Some of my fondest memories of morning are of being curled up on the sofa with cats, a cuppa and my youngest son. He’s also a morning person, and while the others still dreamed under their covers, he and I could have our special time, talking about this, that and whatever.
This morning I woke to dawn along an Atlantic horizon. We are camped on a beach park, less than 100 yards from the tide line. Cuddled up in my duvet, I waited for the inevitable Spanish sun to appear through the sea fog. Snug inside our camper I watched some fishermen arrive and with the tools of their trade disappear along the beach and into the mist. Gareth slumbered on, as did the dogs. Gareth is NOT a morning person and doesn’t function until he’s had his jolt of coffee. The dogs don’t stir until he does, either. They know that I like my quiet morning time and that unless the sun is up, hot and strong, I’m unlikely to take on the challenge of herding these two young lively spaniels anywhere.
January 4
Dawn this morning was a red blaze across the fields around us. The old man whose vegetable plot is just below the aire we’re parked up in, is already up and in his ramshackle shelter tending a little brazier. He greets a friend who’s come to join him for a smoke and they chatter cheerfully. It was a noisy night, though; the Spanish keeping their strange hours even in this inland, less than affluent town.
The town is Valverde del Camino whose main tourist attraction (according to the Aires book) is a museum dedicated to thanking the British who first settled the town and brought investment through mining. Contrary to the information given about opening times the museum was shut, so I didn’t learn a great deal more. A little wander into the town revealed its credentials in leather work. We saw some beautiful boots and shoes displayed in shop windows, and as I’m a shoe-freak, Gareth was relieved that the shops weren’t actually open (at least, he was keen to insist that they weren’t - I’d have been bankrupt years ago if he didn’t curb my indulgences).
We’d also taken a walk along what may have once been a railway and could have continued walking for miles and miles into fabulous rolling, thinly wooded countryside. We were intrigued by the plastic bottles hanging in the trees lining the track. There was a little glade, too, planted with an assortment of different trees, also with hanging plastic bottles, and a makeshift sign that when we Googled it, translated as “Respect the dead and the source”. There was a little seat and we wondered whether it is some sort of private cemetery.

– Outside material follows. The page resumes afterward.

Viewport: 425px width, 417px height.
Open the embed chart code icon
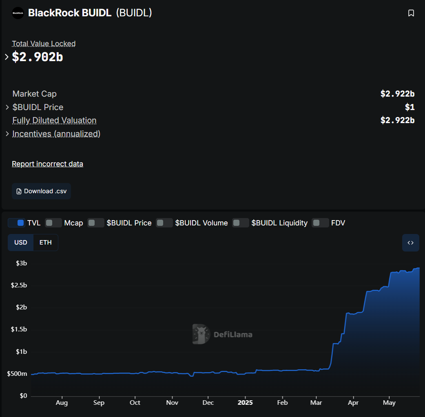pos(410,243)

Today’s lovely red dawn opened up another beautiful blue morning and we continued driving up into the Sierra Morena, Spain’s longest line of hills and separating Andalucia from what our guide book describes as the bleak plains of Extremadura to the north. This hilly area is popular for hiking and trail-biking and its main industry is production of the famous ‘jamon’ (cured ham), haunches of which we’d seen in abundance being sold for Christmas. The black pigs feed on acorns and the woodland is clearly pig paradise. We saw very few pigs, however, and Gareth surmised that they’d all met their unhappy end for Christmas feasting.
Rosal De la Frontera is a neat, newish town that signals the end of Spain and entry into Portugal. We filled up with fuel, expecting a price hike as we had encountered on Italy’s border last June, but there was no such nonsense. The Spanish we’d encountered in Andalucia were all kind, quietly friendly, fair and un-avaricious.

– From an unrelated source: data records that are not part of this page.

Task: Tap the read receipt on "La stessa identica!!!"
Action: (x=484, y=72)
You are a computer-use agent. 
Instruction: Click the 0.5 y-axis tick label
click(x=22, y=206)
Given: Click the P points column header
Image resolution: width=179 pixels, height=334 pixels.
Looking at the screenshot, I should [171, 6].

Entering Portugal we were immediately confused by a scruffy notice of ‘electronic toll’ and nothing else to indicate whether, how, and where we needed to pay. The state of the road indicated to us that it wasn’t a highway or the sort of road maintained by tolls, so we had Ms Sat Nav take us off through the quiet, sunny, deserted meadows, sugar-dusted for miles with daisies and sprinkled with ‘buttercups’ (or something yellow and similar). Trees like the sponge train-set ones dotted the countryside too. Our place for the night is Mertola. This part of Portugal is apparently poorer than the rest but the poverty isn’t obvious given the pretty white and blue homes we passed by. On a few occasions we were delighted by the friendly wave we received from old men as we drove through sleepy little villages. There is a definite, different feel from the Spain we’ve just left, but hard to put a finger on what the difference is.

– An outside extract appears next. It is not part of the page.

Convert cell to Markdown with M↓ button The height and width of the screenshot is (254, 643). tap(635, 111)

Mertola is a delightful old walled Moorish castle town above a river gorge. We parked up on the little riverside quay directly beneath the towering cliff and monumental town wall topping it. We’re hoping that the custom of deterring intruders by pouring boiling oil and hurling boulders from the towers is no longer current nor has been replaced by alternative missiles such as beer bottles. A walk around the castle gave me vertigo, a walk through the streets found a barber for Gareth and then we spent the evening on-line trying to get our heads around the Portuguese system of toll roads. After a lot of frustration we are none the wiser, but Portugal promises lots to interest, surprise and confuse us.
January 5
That was the quietest night we’ve had! Totally undisturbed except for some vertigo-related dreams, I woke at one point totally unsure of where we were and there wasn’t a sound except the snores of our dogs and Gareth’s sleepy breathing. There were no jingling sounds from the boats by the river bank, no cars passing in the night over the bridge high across the gorge, no barking from the dogs in the little smallholdings opposite or goat bells tinkling along the narrow rocky pathways. There was no late night laughter from the bars that abut the walls above us, no mopeds or cars rattling along the cobbled streets - not a sound! Everything - animal human and mineral slept through the night. The suggestion of birdsong and a far off cockerel signalled that it is actually morning here below this citadel, but when I opened the blinds the day is a shroud of thick mist and as yet there are no sounds of any activity. It’s cold outside, too, so I am up and writing this, hoping to post it today with a few more photos. Shortly I will seek out the bakery nearby where yesterday evening I saw a baker preparing the dough; we’ve fallen nicely into the continental morning ritual of hopping out to get our morning bread (“Our father....” and all that 😋)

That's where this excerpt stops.